Tuesday, December 13, 2005

Children's Literature

In library school, I had to devour a lot of children's lit, but I never had the opportunity to read the late Tookie Williams. Whatever else might be said about him, he was an outstanding children's author:

Once upon a time, down a bright sunny alley behind a magical cottage in a faraway kingdom called Compton, lived a little quacky ducky named Tookie. Tookie was brave and strong and all of the other duckies knew to respect him, because otherwise Tookie and his friend Sammy Sawed-Off would mess you up bad, understand?

One day, Tookie was feeling very, very sad, because he had run out of Kools. "Who will help me get my Kools?" he said. "I will help you get your Kools!" said Blackie. So Tookie and Blackie drove to the 7-Eleven in Tookie's Monte Carlo.

"Give me some Kools!" Tookie asked Clerky Ducky. Clerky Ducky gave him the Kools, but he was very very slow, so Tookie greased the quacker with Sammy Sawed-Off. "Boom!" said Sammy.

"Ha ha!" laughed Tookie. "Listen to Clerky's funny sounds! Gurgle gurgle gurgle!"

Warning: mild profanity. Hat tip to Inoperable Terran. Image from Larry Chomstein.

12 comments:

Anonymous said...

Very poor taste: u r better than this

John said...

If you can't laugh at a viscous, murdering thug and his celebrity fans, who can you laugh at?

John said...

By the way, here are some of his fans.

Tony said...

I'm gonna agree with darrell on this one. Regardless of your views on this matter, humor has no place here.

John said...

In a morally centered society, let those who would elevate this murderer to sainthood be mocked.

methodist monk said...

Not funny John.

John said...

Alright, explain people. Tell me why.

John said...

Understood, although I don't think that the conviction is unjust.

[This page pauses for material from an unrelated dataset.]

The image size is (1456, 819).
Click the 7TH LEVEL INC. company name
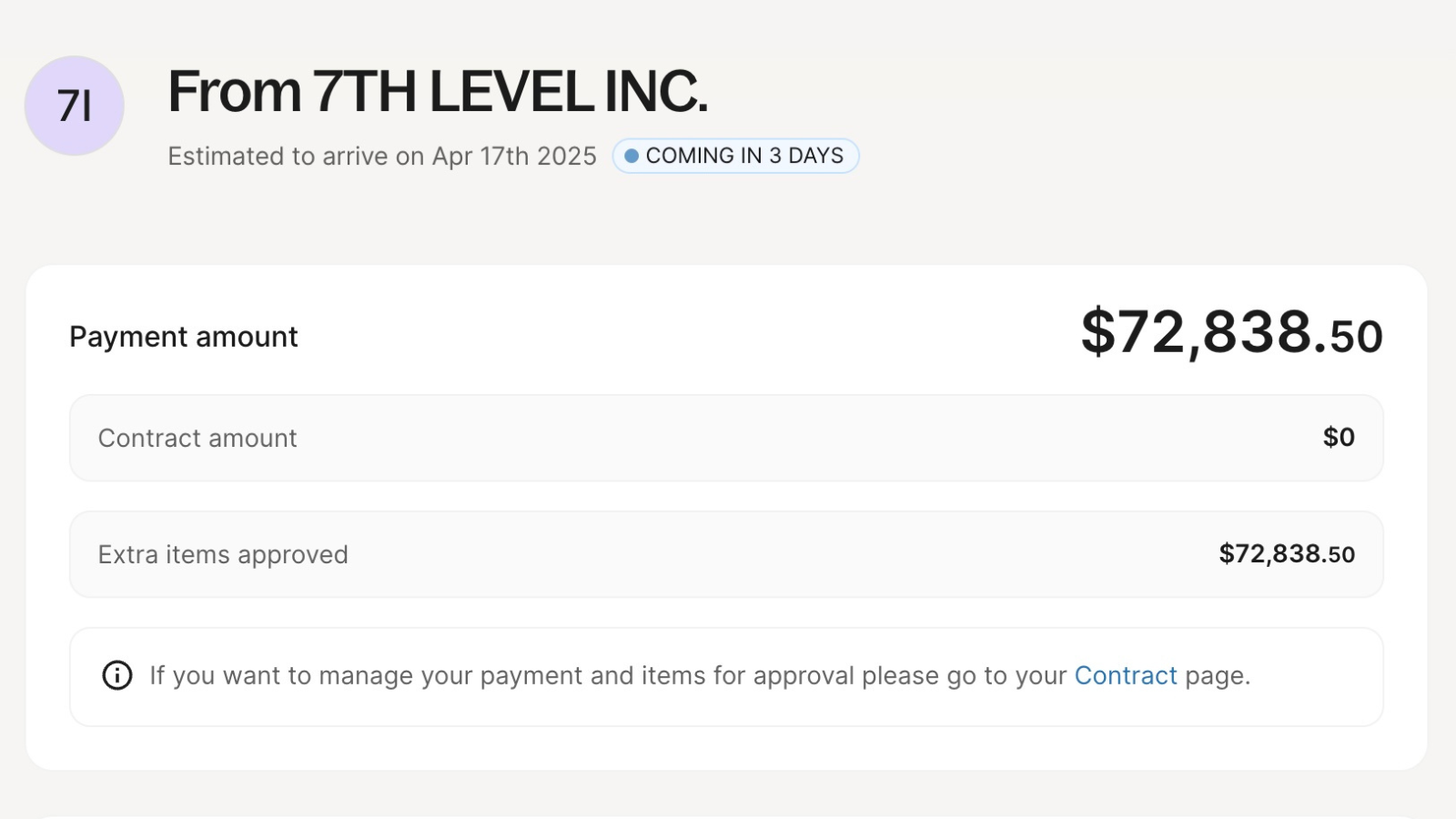[510, 92]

What about the rest of you? Speak up.

Tony said...

A human being was put to death. That is no occasion for humor. You and I have no way to know if Williams was in any way repentant or if he had any type of relationship with Christ. That is between him and our Lord.

But....
if Williams was repentant and asked our Lord for forgiveness, don't you think that Christ's blood was sufficient, even for a murderous thug like Williams.

If not...
there is no hope for any of us.

There is nothing funny about a cry for mercy, whether from Williams or from me.

John said...

Point taken...and missed. The humor is not about the death of Tookie Williams, but about the celebritification of him -- making him out to be a great saint martyred for the cause. He was no hero by any stretch. The mewling about him being a civil rights leader and a caring children's author is sheer nonsense.

Protests against the death penalty have happened before without this baloney. Would it be too much for them to say "Yeah, Tookie's a scumbag, but we shouldn't execute anyone"?

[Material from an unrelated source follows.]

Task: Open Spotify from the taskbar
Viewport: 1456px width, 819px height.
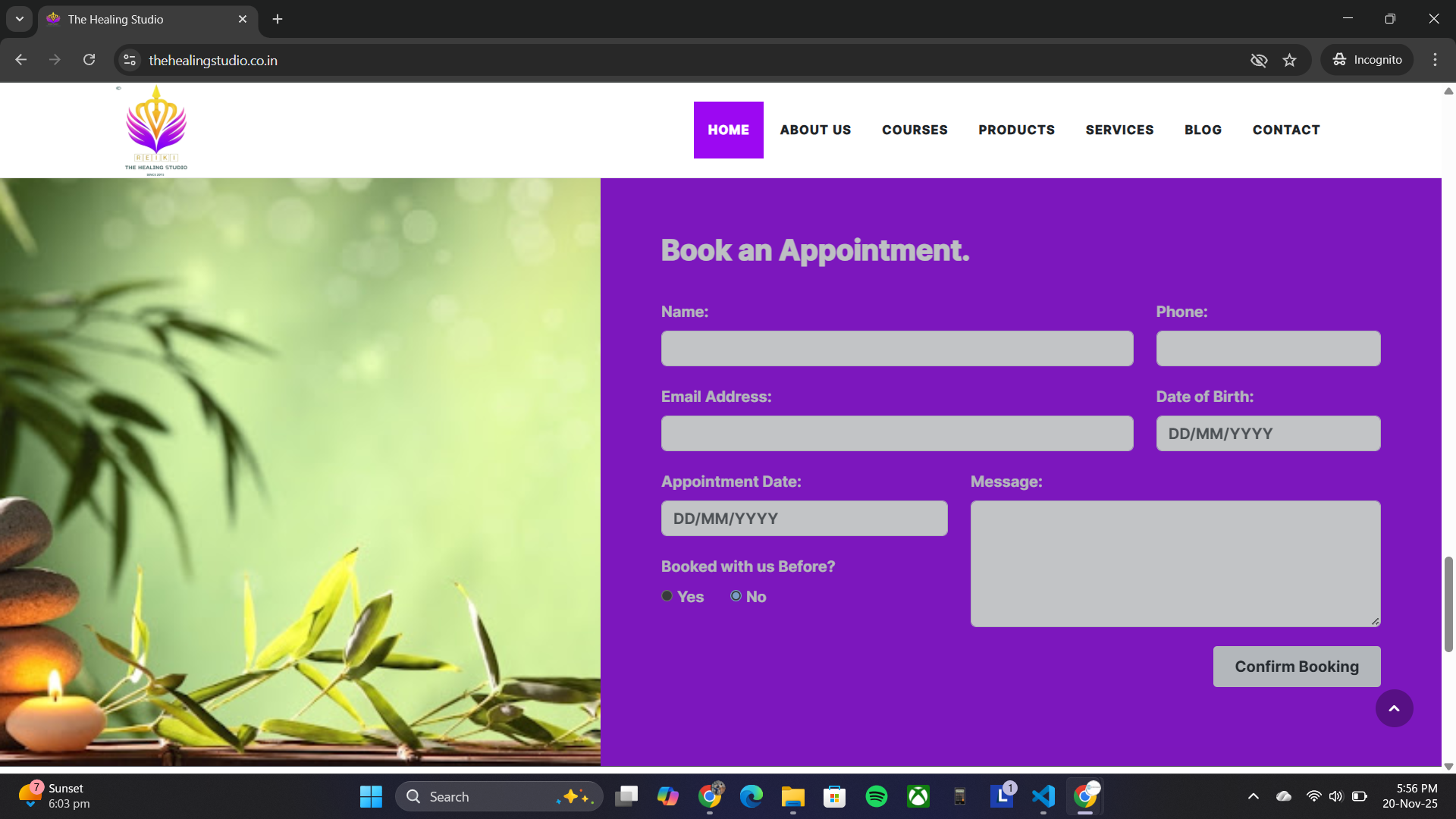Action: (x=876, y=796)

If you read the narrative from Iowahawk, you'll see that that is his theme. He never mentions the execution. It is Tookie's elevation to hero that he satirizes, and rightly so.

By the way, did you read the text from Iowahawk before blasting me? Just curious.

Derek said...

It's not "humor." It's satire.

Are all those left-wing Hollywood celebrity "activists" (and I use that term very loosely) going to be as outspoken and (ahem) pro-life when it comes to a certain other topic?

Tony said...

First, let me apologize if you got the impression that I am "blasting" you. I am not.

And yes, I did read all the posts and links concerning Williams as well as everything that I could find in the news concerning the execution and Williams.

I agree wholeheartedly that Williams supporters are misguided. Even Hitler was nominated for a Nobel prize. All such talk is misplaced.

The only point that I am trying to make is that a human being is dead. Regardless of who he was or what he did he was born a child of God and still may be for all I know and in God's family all the children are equally forgiven.